Other resources that were helpful for me as well

Books:

    
    
      - SICP (http://mitpress.mit.edu/sicp/full-text/book/book.html)
      - The Pragmatic Programmer: From Journeyman to Master
    

Courses:

    
    
      - Almost all udacity CS classes 
      - SaaS courses at edx.org
      - Scala course and most CS courses in coursera
    

Open source:

    
    
      - browse most popular OS projects on GH, and try to contribute
      - create your own open source project, and get feedback / pull requests
    

Q&A sites:

    
    
      - Stackoverflow
      - http://codereview.stackexchange.com
    

and of course most coding related articles here on HN

edit: SICP has an online course at MIT OCW:

[http://ocw.mit.edu/courses/electrical-engineering-and-
comput...](http://ocw.mit.edu/courses/electrical-engineering-and-computer-
science/6-001-structure-and-interpretation-of-computer-programs-spring-2005/)

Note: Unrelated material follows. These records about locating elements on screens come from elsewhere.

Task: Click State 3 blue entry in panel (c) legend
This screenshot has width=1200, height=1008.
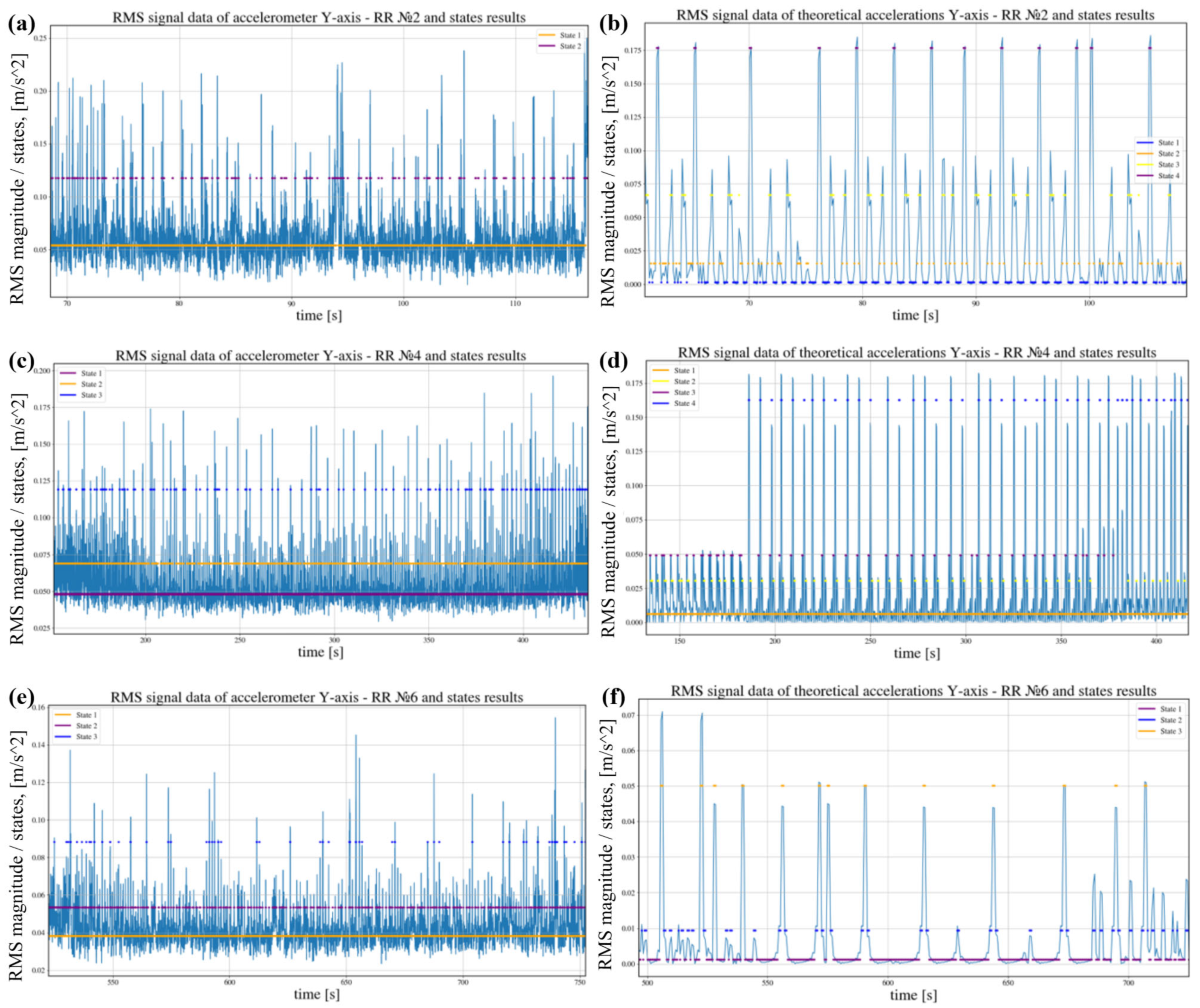Action: [x=92, y=395]
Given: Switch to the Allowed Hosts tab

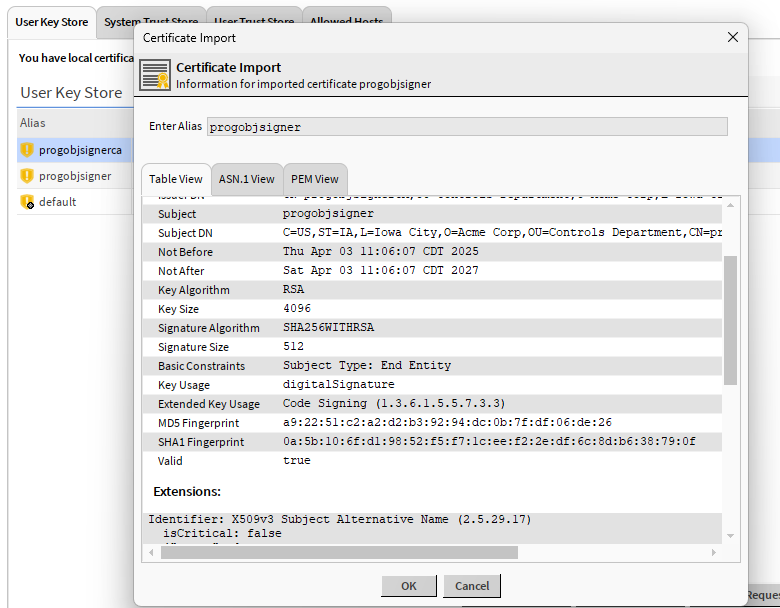Looking at the screenshot, I should (346, 21).
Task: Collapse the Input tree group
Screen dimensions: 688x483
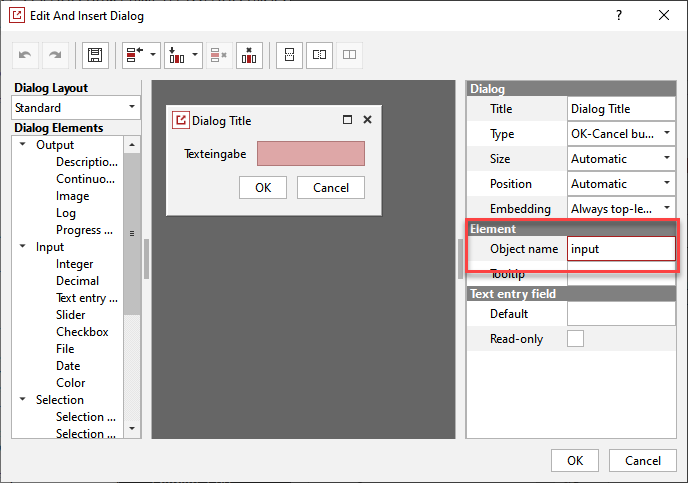Action: tap(22, 247)
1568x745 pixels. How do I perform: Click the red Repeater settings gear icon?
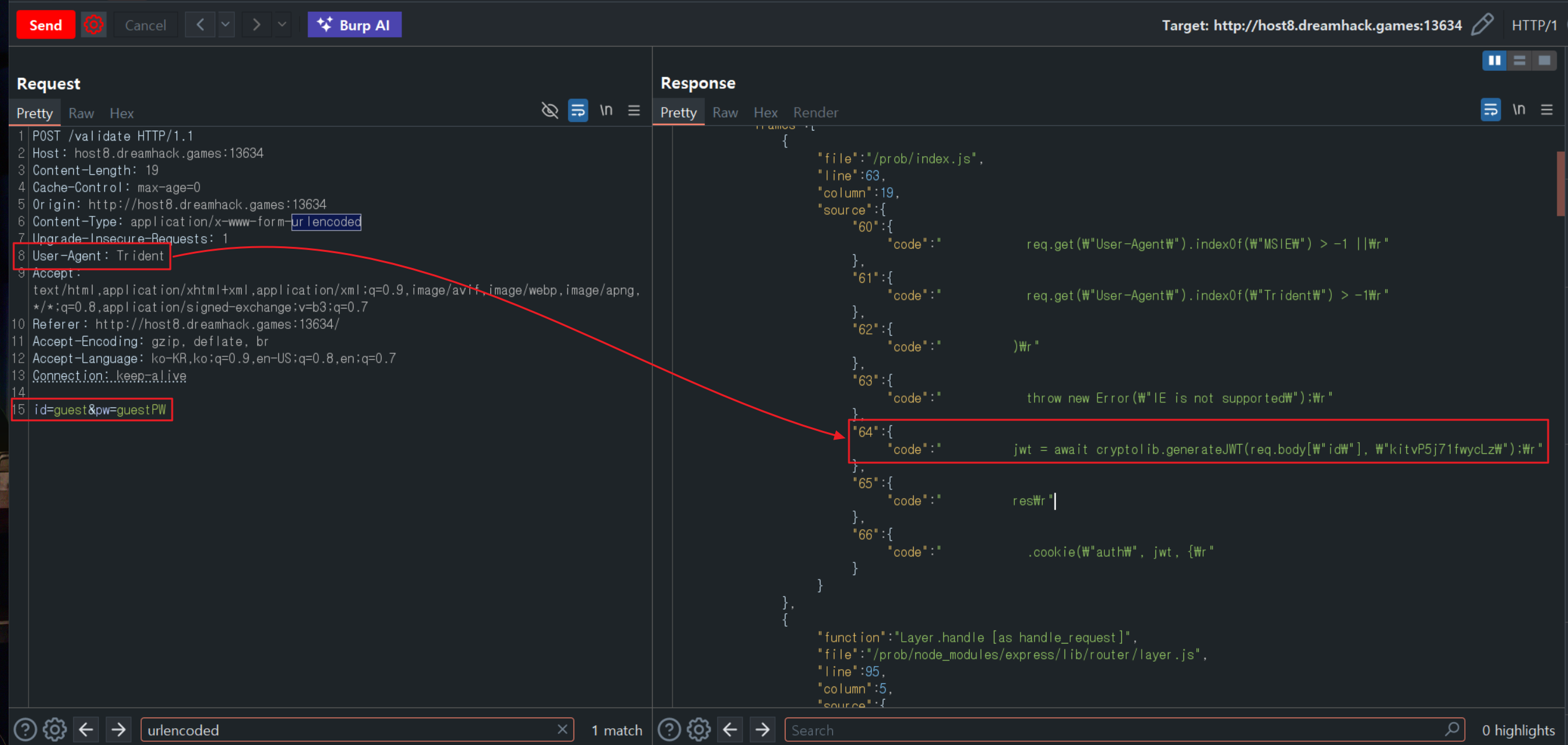pyautogui.click(x=93, y=25)
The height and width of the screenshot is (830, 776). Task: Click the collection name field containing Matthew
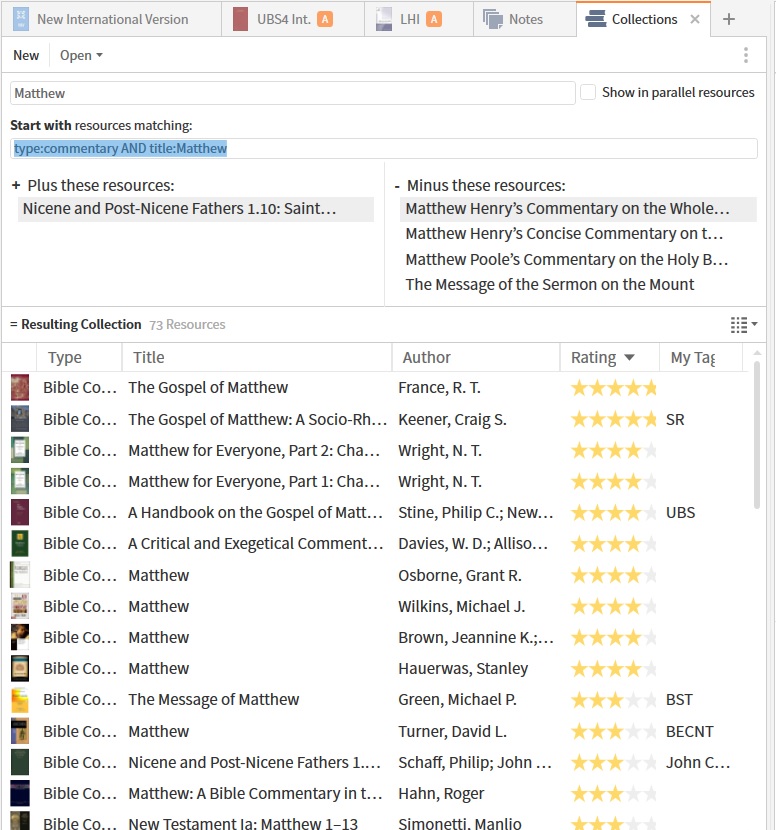[292, 93]

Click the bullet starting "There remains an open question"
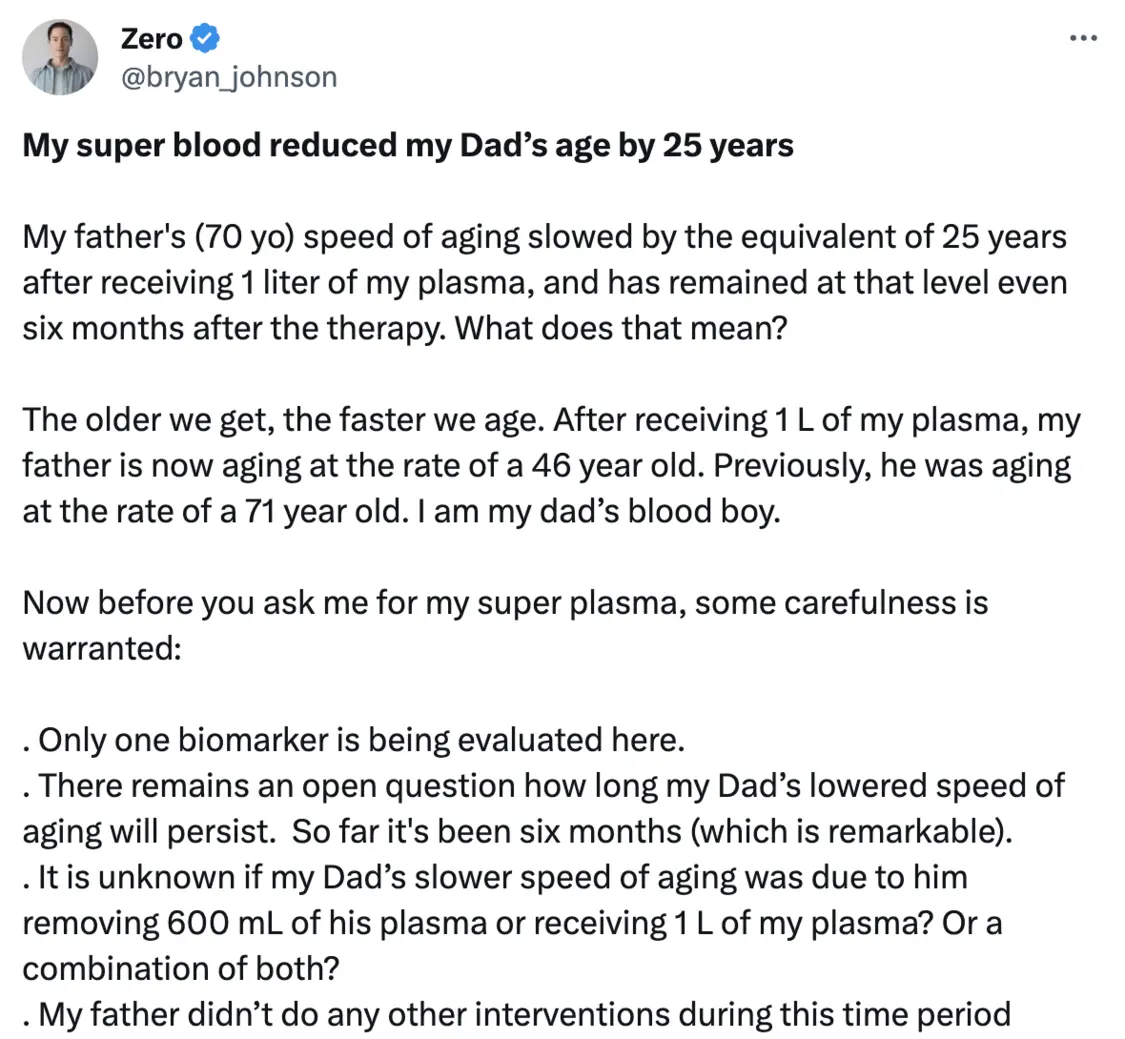point(544,809)
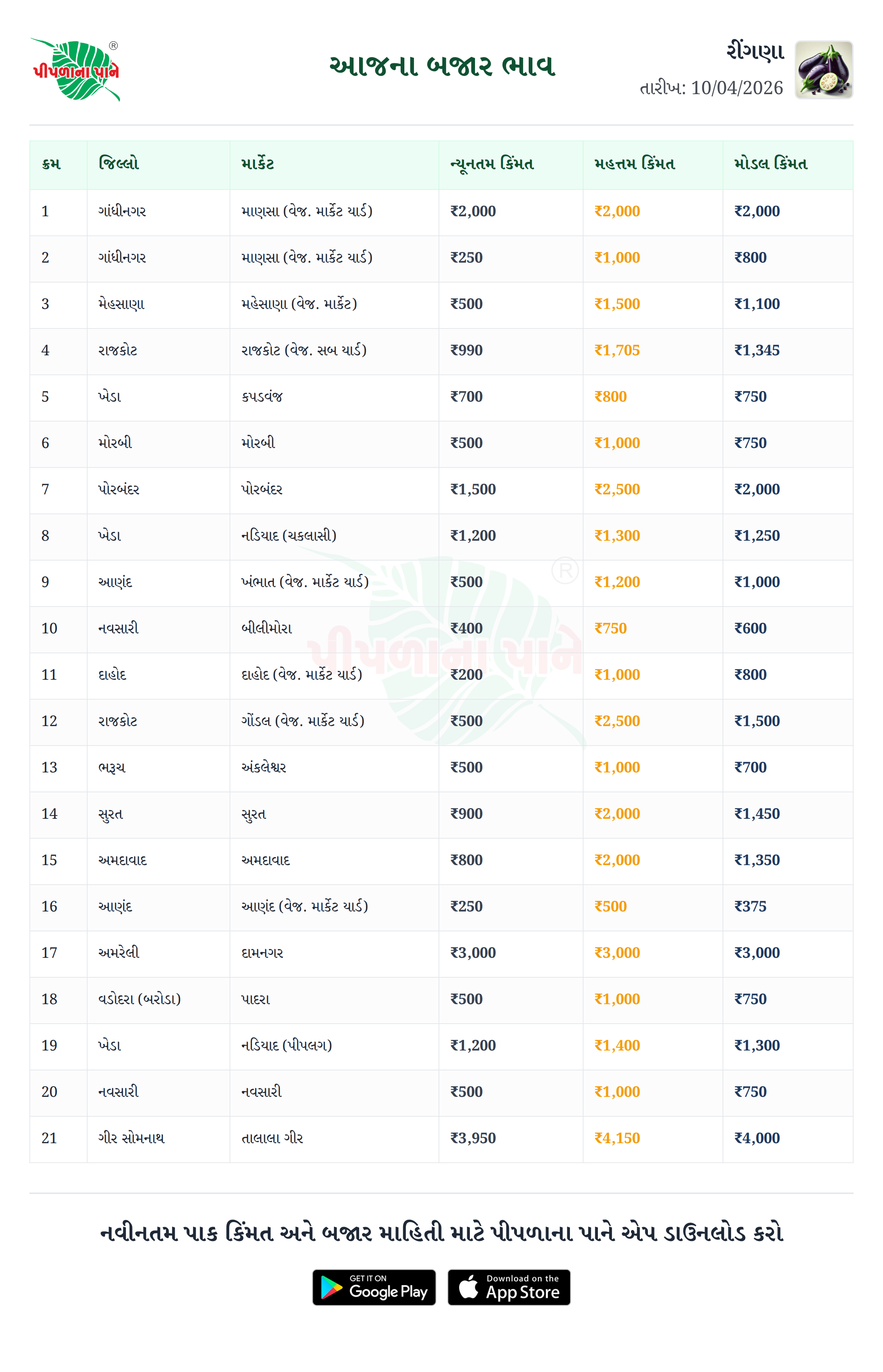The image size is (883, 1372).
Task: Click the વડોદરા (બરોડા) district cell
Action: [x=139, y=999]
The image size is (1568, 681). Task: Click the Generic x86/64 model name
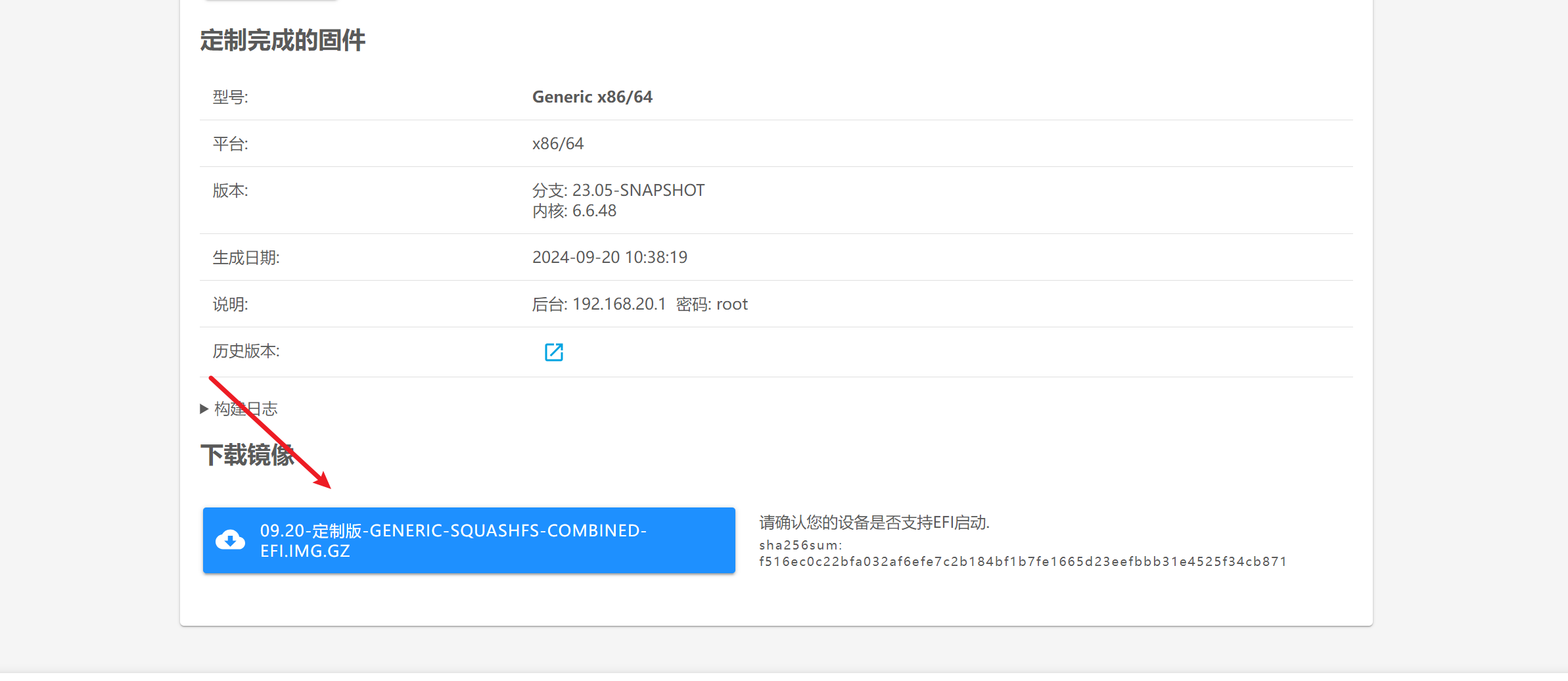(591, 97)
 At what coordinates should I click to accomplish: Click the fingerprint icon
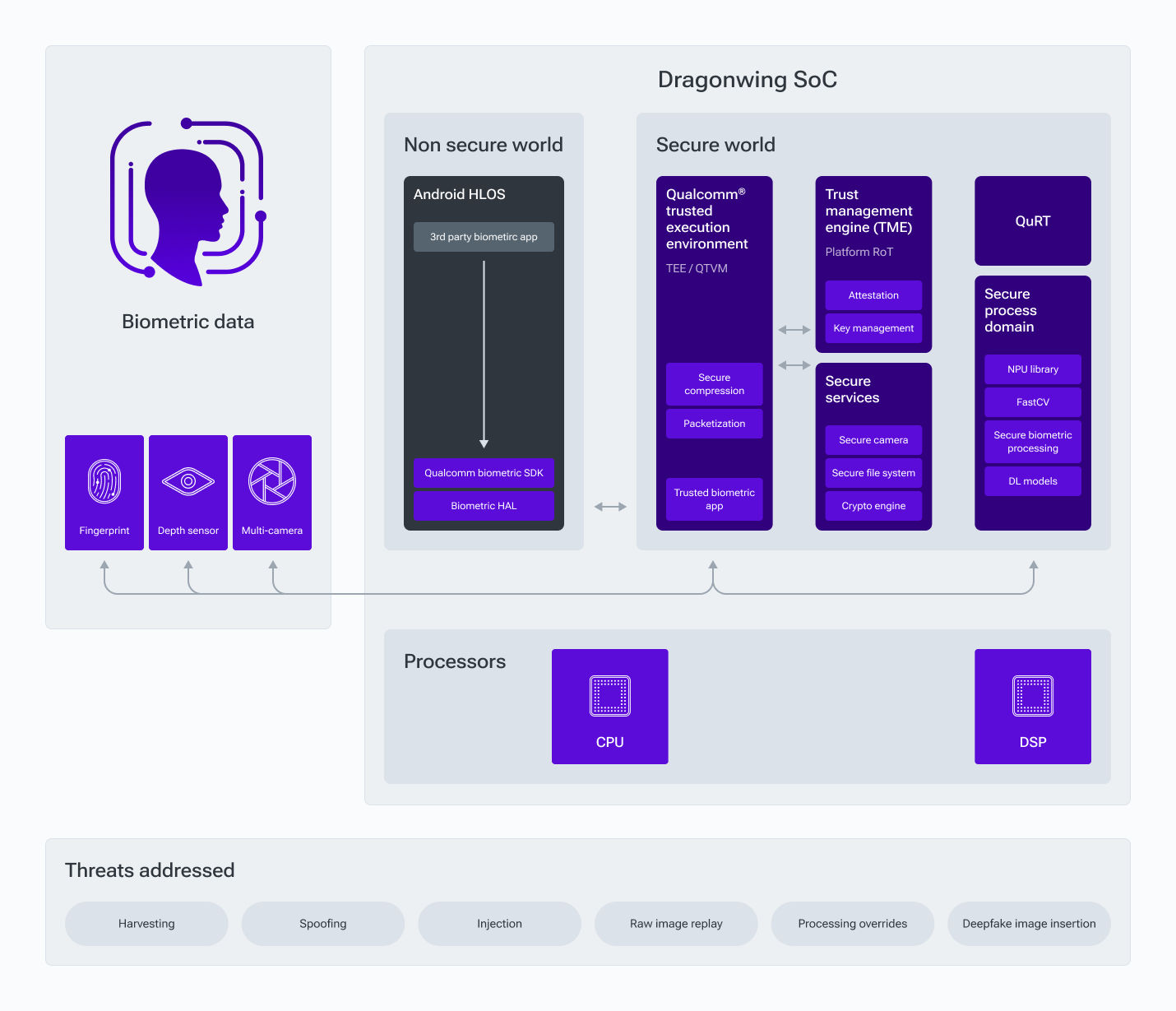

it might cover a lot of things you know, but I think it's a must have for
every developer out there.

------
fidanov
There is no shortcut to get better. You have to write software. Write, write
and write again.

Take part in different kind of apps. Small web apps, big and complex web apps,
simple mobile apps or more complex mobile apps. Each of these will teach you
on how to think and organize your work. Try learning different programming
languages for example Clojure, python, ruby, javascript, C#, java and haskell.
You don't need become an expert but each language will teach you a different
way to tackle problems. Another thing that I've found useful is looking at
other people's code. Github and the thousands open source projects there, make
this super easy. Learn what you should do and what you should not.

------
anujkk
1\. Sharpen your saw. Keep learning new technologies and programming
methodologies.

2\. Make an effort to use what you have learned from past experiences to write
better code in terms of usability, efficiency, readability, maintainability,
etc.

3\. Read Code(good ones). Sometimes, looking at other people's code allows you
to have a fresh perspective about coding style.

4\. Contribute to open source. It will help you immensely in understanding
what it takes to write code that others can read and maintain.

5\. Help others on sites like stackexchange.

------
feralmoan
Learn a new (people) language to shore up your propositional calculus skills.
If you're a native Germanic (English) language speaker, learn an Altaic one
(like Japanese for example) and vice versa. It has certainly helped me write
elegant code. Code isn't just code, its a mindset and approach with a lot of
room for creativity.

------
beobab
Practice, feedback, practice, feedback, ..repeat..

------
staunch
1\. Learn more languages and technologies.

2\. Create new projects as often as possible.